Abolitionists are also concerned with developing a variety of democratic and pro-life alternatives. simultaneously fight to dismantle current systems of oppression, including but not limited to our criminal justice system, Immigration and Customs Enforcement (ICE), surveillance practices, and law enforcement. When people hear “prison abolition,” they automatically think that abolitionists are out to get the wrecking ball into jails and prisons or the police force without concern for public safety, harm, or danger.
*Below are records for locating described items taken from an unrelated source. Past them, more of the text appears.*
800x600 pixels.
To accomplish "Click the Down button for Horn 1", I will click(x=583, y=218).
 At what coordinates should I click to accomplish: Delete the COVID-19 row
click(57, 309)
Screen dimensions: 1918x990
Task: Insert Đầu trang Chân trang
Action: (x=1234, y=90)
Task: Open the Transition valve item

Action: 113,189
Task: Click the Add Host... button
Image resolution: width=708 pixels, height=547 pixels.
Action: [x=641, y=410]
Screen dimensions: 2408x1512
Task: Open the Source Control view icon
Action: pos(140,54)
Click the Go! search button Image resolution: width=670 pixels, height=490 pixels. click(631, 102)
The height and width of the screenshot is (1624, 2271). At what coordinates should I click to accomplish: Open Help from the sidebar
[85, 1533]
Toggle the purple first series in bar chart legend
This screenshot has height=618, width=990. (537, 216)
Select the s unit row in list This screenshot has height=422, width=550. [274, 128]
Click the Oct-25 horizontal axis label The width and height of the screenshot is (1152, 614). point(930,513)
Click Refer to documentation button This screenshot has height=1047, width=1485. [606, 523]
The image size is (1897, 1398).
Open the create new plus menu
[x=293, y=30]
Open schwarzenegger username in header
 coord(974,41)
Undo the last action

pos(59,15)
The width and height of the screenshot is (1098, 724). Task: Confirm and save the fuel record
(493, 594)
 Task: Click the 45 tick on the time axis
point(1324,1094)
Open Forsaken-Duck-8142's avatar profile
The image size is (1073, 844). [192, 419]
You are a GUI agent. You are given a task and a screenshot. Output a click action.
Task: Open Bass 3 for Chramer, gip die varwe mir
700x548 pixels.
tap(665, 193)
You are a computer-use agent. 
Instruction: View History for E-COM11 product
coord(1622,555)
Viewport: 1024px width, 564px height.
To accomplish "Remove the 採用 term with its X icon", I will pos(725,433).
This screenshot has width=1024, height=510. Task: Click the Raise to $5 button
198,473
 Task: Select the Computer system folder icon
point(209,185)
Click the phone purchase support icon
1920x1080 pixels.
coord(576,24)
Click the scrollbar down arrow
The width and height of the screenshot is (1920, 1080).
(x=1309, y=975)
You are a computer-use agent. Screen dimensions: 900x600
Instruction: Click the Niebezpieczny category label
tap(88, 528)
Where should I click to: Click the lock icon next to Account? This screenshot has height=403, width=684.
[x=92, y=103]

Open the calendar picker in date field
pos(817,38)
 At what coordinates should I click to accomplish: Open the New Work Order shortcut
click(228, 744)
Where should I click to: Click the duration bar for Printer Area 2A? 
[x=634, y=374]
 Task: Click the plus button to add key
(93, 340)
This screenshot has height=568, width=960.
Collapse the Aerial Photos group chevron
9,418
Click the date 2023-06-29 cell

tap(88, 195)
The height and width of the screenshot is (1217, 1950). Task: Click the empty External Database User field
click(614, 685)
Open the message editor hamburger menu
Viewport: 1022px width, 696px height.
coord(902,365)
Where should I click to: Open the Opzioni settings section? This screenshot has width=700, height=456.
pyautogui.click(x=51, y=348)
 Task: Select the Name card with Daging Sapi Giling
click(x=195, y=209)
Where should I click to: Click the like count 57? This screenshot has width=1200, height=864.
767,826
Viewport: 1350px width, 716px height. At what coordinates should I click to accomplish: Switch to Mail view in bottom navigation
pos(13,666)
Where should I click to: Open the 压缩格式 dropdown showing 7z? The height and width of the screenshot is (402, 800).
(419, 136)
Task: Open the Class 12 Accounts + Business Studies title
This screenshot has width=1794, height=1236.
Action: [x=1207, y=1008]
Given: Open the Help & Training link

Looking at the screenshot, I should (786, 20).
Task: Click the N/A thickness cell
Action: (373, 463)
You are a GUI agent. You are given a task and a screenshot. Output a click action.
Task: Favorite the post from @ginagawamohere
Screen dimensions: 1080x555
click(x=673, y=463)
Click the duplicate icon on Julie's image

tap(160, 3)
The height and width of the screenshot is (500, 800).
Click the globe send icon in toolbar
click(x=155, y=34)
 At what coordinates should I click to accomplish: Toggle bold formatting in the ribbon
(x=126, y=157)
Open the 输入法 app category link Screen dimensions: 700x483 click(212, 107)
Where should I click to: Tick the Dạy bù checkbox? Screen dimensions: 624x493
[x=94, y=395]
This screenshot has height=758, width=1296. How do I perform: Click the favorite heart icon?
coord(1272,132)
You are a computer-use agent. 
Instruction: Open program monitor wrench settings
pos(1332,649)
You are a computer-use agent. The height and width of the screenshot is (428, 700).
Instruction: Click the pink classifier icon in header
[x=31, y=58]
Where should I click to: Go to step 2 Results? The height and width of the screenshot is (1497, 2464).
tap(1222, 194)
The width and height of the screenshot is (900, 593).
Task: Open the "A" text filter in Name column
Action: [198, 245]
On the contrary, abolitionists see these various state institutions and the rational principles arising from them as extremely harmful and deeply intertwined with other oppressive forces that reduce the life chances of vulnerable groups. In response, they continually engage in community efforts to create social experiments that operate outside the logic and practice of the criminal justice system.
Rather than relying on this complex punishment regime, abolitionists seek to develop accountability, healing, and justice models such as transformative justice, restorative justice, healing justice, and community accountability to mediate and resolve human conflict, including violence. , and at the same time offers ways for change in various areas: the victim, the community, the harming person and others.
Of course, these models of justice are not easy or easily changed. Rather, they are intended to be multiplied, built upon, reshaped by community needs, and serve as viable strategies that are not based on revenge, but engage multiple actors and contexts for change. If the process of the criminal justice system is punishment, then for these other models, the process is a reparative, active and participatory form of accountability.
Where most people imagine that law enforcement and the criminal justice system eliminate harm and create public safety, abolitionists simply argue that public safety is best achieved by changing the conditions that cause harm and creating processes that allow people to take responsibility in ways that lead to repair. , recovery and treatment options.
Few people understand what defines abolitionism and what abolitionists strive for. Few even knew that eliminating police officers called for defunding in the first place. But the growth and uptake of abolitionist thinking and movement-building work by activists online and on the streets has allowed “funding” to become a part of our current conversations—however controversial or controversial the idea may be. . For more on this trend, see the forthcoming Part II of this article, De-Tweeting: From the Margins to the Mainstream, or our new peer-reviewed paper, “Twitter Towards Transformation: De-Prison Decriminalization and Criminal Justice Reform in 140 Characters,” which you can access for free here.
[1] McDowell, MG, & Fernandez, LA (2018). “Dismantling, disempowering, and disarming”: Expanding the theory and practice of police abolition. Critical Criminology, 26(3), 377 p.
[2] Sudbury, J. (2009). Maroon abolitionists: Black gender oppression activists in the anti-prison movement in the United States and Canada. Meridians9 (1), 1-29.